At Lancaster Farmland Trust (LFT), we use a lot of big words and strange acronyms, and for many, it can be hard to keep track of them all. So, we’ve decided to put them in one place! Consider this your guide to all-things LFT, so you can farm-ilizarize yourself with all of our terms and phrases!
Preservation: The process LFT uses to protect farms. This means that farms will stay farmland forever. As of 2025, LFT has preserved 600 farms!
Baseline: A document LFT staff creates with details on how a farm looked when it was preserved. This helps LFT track any changes on the farm to ensure it stays protected farmland.
Easement: The final document the farmer signs to ensure the protection of their farm with LFT. This prevents the development of the farmland in ways that would make it unusable for future farming.
Conservation: The upkeep of a natural resource to prevent it from disappearing. LFT’s conservation work on farms helps farmers implement best management practices (BMPs) to improve their farm and its environmental impact.
Best Management Practices (BMPs): Things farmers do to prevent or reduce the amount of pollution generated.
Silvopasture: Trees planted in grazing pastures to provide forage and shade for livestock.

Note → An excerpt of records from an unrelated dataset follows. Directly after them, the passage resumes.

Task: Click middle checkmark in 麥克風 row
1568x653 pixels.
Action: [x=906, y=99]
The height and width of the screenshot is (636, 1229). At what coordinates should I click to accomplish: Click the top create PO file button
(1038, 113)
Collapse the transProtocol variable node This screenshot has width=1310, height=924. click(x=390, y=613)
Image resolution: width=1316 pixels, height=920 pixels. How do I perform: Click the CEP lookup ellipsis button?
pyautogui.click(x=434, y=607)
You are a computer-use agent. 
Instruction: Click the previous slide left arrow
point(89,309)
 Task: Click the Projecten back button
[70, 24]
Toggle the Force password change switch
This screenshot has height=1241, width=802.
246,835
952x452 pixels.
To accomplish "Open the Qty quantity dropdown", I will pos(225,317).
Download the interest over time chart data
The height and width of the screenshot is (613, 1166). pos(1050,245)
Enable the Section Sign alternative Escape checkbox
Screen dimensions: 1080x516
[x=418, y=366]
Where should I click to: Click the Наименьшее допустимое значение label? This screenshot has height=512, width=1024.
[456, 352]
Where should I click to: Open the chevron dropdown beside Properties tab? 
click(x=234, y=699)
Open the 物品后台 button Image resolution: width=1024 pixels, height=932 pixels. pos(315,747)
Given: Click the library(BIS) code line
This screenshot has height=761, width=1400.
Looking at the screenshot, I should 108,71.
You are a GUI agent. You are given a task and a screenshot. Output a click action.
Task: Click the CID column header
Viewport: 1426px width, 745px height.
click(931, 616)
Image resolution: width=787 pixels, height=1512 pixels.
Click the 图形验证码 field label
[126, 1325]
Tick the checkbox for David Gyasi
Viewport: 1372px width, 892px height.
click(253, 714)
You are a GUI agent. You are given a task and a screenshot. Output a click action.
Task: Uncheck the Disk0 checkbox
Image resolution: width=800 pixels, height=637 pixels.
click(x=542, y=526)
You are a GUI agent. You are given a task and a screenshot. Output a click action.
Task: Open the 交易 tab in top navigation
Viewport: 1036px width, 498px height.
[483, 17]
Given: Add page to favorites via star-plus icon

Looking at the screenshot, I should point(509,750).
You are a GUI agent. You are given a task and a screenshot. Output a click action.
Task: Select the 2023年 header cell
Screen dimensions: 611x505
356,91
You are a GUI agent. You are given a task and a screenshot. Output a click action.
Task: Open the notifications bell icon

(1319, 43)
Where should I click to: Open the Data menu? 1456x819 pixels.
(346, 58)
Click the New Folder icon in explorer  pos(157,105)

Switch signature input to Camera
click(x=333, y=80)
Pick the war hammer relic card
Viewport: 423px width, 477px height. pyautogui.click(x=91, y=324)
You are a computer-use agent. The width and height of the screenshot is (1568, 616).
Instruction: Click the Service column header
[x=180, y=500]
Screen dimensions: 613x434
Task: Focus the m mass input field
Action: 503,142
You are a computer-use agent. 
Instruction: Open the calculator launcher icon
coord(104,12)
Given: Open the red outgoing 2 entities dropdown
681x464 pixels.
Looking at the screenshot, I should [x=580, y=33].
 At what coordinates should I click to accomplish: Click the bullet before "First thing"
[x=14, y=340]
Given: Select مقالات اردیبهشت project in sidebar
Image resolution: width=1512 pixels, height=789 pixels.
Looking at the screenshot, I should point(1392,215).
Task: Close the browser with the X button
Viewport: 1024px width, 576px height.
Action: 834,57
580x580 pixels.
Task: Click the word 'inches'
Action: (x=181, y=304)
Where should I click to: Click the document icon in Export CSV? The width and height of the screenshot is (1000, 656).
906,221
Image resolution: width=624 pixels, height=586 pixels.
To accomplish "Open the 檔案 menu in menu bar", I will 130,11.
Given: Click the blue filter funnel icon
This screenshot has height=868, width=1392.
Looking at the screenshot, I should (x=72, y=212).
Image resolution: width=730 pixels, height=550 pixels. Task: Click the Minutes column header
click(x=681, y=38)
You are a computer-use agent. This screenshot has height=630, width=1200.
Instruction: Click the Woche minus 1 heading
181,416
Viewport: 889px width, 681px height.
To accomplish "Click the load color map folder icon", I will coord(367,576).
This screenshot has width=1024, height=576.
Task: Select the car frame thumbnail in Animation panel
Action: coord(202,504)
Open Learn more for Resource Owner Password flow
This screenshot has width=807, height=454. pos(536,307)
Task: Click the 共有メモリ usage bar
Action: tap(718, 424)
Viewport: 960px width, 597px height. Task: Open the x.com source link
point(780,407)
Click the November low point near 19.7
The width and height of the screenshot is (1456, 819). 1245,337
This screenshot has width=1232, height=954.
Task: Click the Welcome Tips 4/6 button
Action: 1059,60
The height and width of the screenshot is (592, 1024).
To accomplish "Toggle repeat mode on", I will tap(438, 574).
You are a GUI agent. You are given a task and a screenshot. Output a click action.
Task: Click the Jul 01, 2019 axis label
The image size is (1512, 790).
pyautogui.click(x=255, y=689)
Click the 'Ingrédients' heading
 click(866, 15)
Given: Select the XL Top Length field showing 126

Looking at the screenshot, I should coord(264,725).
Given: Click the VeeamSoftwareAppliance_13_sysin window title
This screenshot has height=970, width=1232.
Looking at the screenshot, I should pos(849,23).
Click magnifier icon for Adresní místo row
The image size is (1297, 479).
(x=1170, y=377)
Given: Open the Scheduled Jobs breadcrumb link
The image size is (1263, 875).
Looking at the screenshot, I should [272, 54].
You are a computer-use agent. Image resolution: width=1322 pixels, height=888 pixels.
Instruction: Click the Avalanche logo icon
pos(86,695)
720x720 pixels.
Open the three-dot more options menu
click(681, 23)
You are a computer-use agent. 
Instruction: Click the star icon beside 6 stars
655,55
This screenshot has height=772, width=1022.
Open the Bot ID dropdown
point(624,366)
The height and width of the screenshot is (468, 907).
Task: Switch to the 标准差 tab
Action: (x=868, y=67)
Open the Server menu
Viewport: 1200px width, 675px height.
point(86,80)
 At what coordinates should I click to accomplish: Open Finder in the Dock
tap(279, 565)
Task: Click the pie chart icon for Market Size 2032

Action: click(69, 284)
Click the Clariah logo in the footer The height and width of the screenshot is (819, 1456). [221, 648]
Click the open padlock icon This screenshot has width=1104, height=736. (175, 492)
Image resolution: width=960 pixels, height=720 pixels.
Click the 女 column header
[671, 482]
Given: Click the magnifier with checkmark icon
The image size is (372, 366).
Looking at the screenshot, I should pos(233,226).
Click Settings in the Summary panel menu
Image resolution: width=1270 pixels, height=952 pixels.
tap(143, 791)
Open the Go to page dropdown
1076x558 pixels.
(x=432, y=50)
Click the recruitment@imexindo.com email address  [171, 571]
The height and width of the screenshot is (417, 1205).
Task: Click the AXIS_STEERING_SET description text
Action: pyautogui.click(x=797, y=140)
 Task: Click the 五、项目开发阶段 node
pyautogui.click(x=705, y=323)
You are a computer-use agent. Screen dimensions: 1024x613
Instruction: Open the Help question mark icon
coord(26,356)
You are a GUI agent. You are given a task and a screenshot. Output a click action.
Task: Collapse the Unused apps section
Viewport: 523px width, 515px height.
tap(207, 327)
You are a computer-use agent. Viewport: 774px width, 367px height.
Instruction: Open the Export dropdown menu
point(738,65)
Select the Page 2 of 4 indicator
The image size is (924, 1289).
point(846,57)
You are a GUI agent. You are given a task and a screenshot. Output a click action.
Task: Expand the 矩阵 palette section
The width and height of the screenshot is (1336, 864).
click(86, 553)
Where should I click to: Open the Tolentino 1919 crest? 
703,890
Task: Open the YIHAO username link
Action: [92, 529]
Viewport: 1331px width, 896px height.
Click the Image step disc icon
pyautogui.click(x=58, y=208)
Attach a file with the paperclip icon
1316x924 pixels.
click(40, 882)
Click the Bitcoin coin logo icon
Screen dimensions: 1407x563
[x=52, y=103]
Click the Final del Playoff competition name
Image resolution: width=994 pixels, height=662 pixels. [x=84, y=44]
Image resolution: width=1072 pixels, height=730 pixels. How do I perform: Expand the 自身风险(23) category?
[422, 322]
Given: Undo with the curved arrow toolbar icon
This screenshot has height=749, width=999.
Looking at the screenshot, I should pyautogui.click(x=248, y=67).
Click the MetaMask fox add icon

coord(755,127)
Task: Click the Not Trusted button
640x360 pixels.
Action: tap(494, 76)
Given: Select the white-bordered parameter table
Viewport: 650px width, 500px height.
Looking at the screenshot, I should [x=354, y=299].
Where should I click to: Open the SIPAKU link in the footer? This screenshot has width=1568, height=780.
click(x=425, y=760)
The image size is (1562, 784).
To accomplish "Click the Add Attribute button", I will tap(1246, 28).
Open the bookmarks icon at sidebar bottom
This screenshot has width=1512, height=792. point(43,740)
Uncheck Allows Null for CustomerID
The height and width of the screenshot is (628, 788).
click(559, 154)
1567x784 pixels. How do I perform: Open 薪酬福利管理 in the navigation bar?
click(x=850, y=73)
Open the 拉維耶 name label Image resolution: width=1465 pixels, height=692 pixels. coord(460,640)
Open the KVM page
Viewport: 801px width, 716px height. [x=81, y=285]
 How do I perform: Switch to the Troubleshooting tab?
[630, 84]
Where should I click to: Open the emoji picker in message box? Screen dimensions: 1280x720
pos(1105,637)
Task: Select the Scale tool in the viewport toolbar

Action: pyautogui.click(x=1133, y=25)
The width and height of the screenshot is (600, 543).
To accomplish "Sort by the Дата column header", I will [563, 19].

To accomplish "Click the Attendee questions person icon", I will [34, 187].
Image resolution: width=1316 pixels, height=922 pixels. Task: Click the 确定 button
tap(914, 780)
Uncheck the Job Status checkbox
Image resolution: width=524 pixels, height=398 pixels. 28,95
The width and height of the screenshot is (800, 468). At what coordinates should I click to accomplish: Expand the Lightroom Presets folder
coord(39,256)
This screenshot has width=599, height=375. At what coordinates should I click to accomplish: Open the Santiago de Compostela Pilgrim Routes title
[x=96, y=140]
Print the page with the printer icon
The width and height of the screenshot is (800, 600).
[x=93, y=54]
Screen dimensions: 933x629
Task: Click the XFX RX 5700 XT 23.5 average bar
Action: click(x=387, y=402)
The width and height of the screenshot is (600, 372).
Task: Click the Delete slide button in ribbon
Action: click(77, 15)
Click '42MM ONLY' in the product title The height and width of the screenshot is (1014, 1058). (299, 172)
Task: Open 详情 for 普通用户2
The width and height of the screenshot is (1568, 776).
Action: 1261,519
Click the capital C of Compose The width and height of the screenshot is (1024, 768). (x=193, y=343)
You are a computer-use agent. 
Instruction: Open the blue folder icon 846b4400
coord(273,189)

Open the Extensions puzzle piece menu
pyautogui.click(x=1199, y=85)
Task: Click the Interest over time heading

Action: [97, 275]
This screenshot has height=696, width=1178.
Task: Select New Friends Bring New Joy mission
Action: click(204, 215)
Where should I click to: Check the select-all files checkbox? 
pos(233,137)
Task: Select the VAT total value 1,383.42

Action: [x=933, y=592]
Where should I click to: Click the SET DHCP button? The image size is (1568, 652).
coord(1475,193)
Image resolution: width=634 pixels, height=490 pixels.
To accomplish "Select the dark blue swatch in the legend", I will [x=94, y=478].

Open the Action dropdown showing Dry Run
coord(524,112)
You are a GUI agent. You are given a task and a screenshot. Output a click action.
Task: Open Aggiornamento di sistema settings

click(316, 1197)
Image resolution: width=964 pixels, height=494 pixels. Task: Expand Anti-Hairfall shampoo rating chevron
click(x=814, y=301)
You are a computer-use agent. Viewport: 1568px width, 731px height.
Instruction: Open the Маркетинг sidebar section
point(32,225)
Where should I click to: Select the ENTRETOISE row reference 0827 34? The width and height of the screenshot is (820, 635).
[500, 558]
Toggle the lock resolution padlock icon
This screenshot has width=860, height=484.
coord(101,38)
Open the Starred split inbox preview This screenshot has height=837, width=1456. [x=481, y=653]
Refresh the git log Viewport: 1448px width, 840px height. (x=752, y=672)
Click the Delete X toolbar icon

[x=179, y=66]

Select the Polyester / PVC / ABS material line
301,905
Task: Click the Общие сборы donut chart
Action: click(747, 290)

Buffers: Trees planted along a waterway to filter pollutants. They reduce soil erosion and protect local streams.
Stream Crossing: A bridge or stabilized area for animals to cross a stream. This improves water quality by reducing pollutants that enter our local waterways and prevents erosion.
Manure Storage Pit: A pit used to store manure. This allows farmers to apply manure to fields only when needed. This lowers pollutant runoff into waterways.
Streambank Fencing: Fencing that limits animals’ access to the stream. This helps decrease erosion on the streambank and keeps things that shouldn’t be in streams out of streams.
Stewardship: The job of supervising or taking care of something. At LFT, this is the process of protecting farmland forever. LFT stewards each farm we preserve (600 and counting!) The job of making sure that farmland stays farmland never ends.
Monitoring: Visits to protected farms to check that the farm, soil, and water are in good health and that the land is staying protected.
Zoning: A land management tool used by local governments to decide how land is used in their community.
Urban Growth Areas: Areas in which development is encouraged. These are areas where development best supports community growth.
Zoned Ag (Agricultural Zoning): Areas local governments have determined are suitable for farming use. LFT wants to protect this land from urban development that can threaten productive farmland.